» **Exercise objective**:
Copy every line in the items below that contains the word "Viewport".

··········

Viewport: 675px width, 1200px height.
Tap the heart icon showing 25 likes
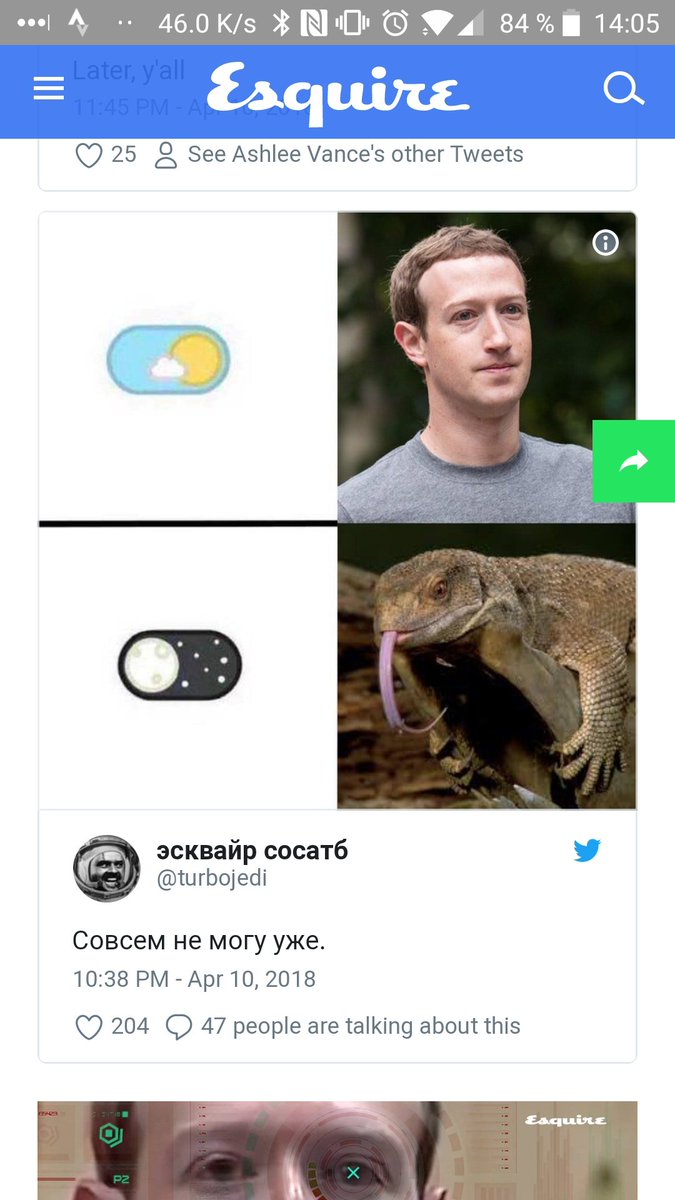tap(89, 155)
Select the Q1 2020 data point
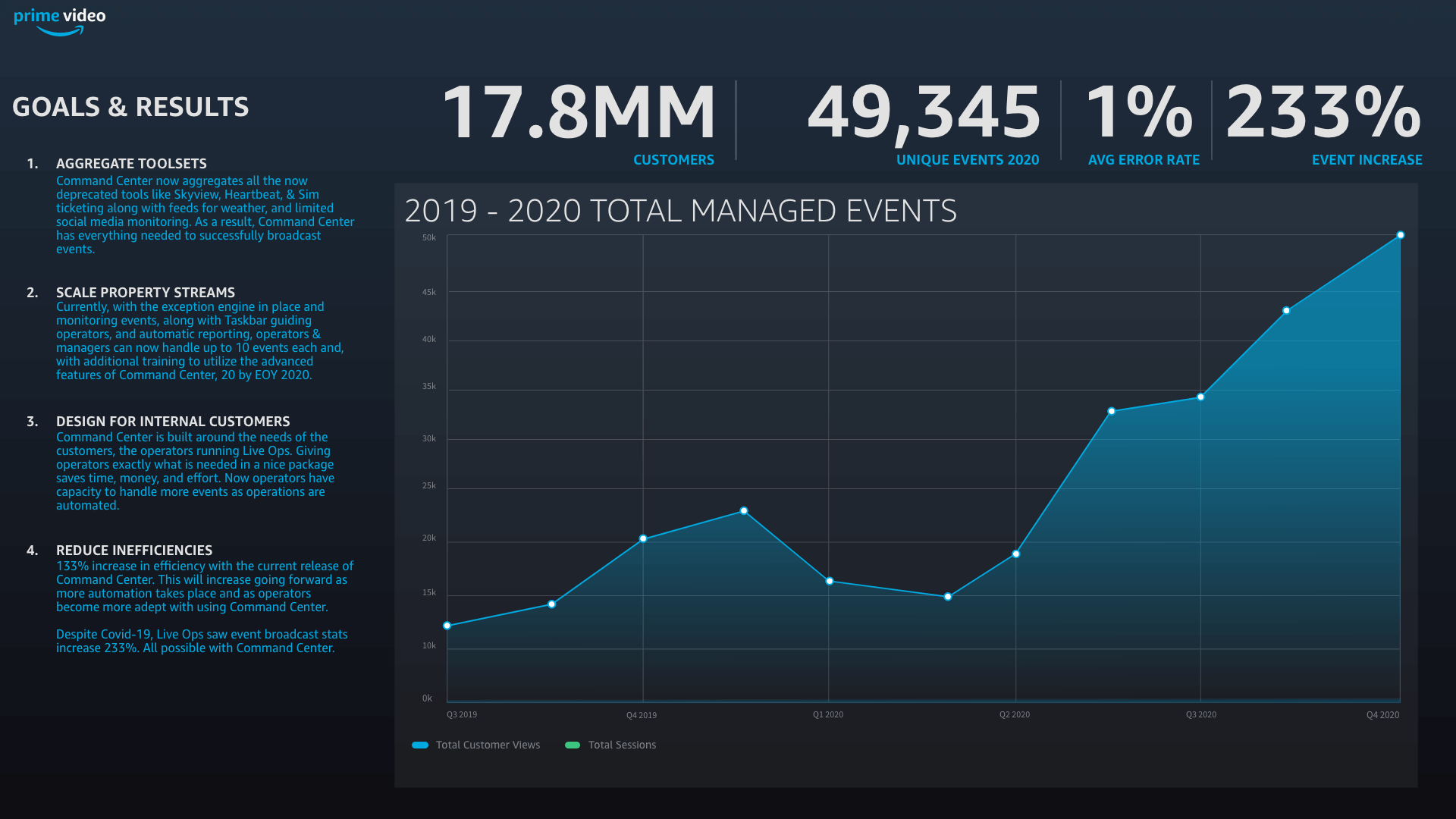Image resolution: width=1456 pixels, height=819 pixels. point(829,582)
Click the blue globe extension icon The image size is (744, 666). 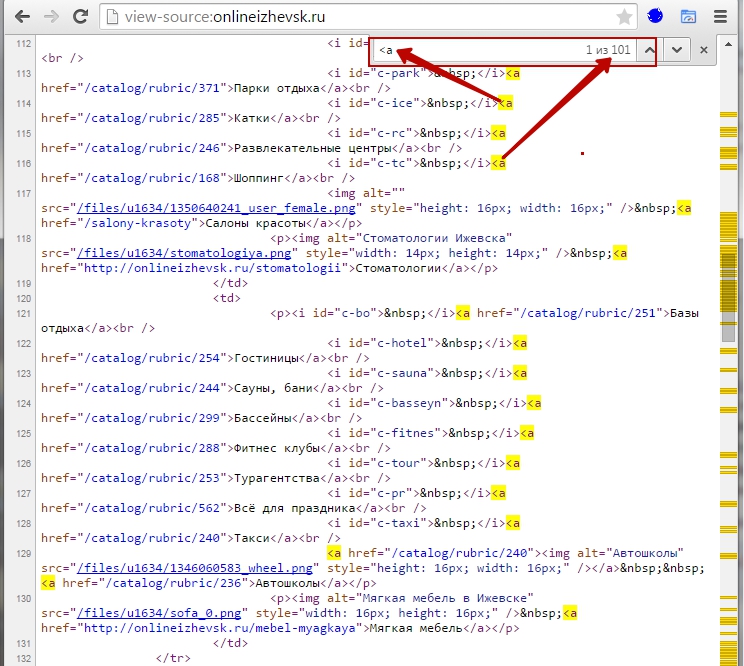coord(656,17)
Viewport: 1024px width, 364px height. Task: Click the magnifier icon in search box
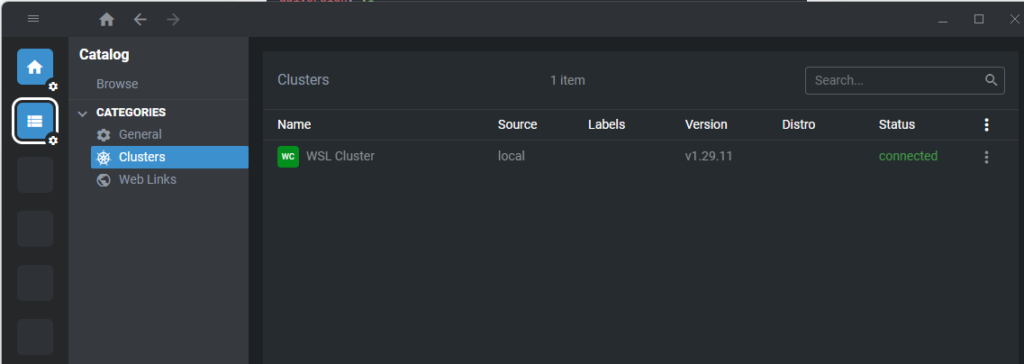[x=991, y=80]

··········

» **Completed task**:
Viewport: 675px width, 1200px height.
Viewport: 1024px width, 364px height. Task: Click the magnifier icon in search box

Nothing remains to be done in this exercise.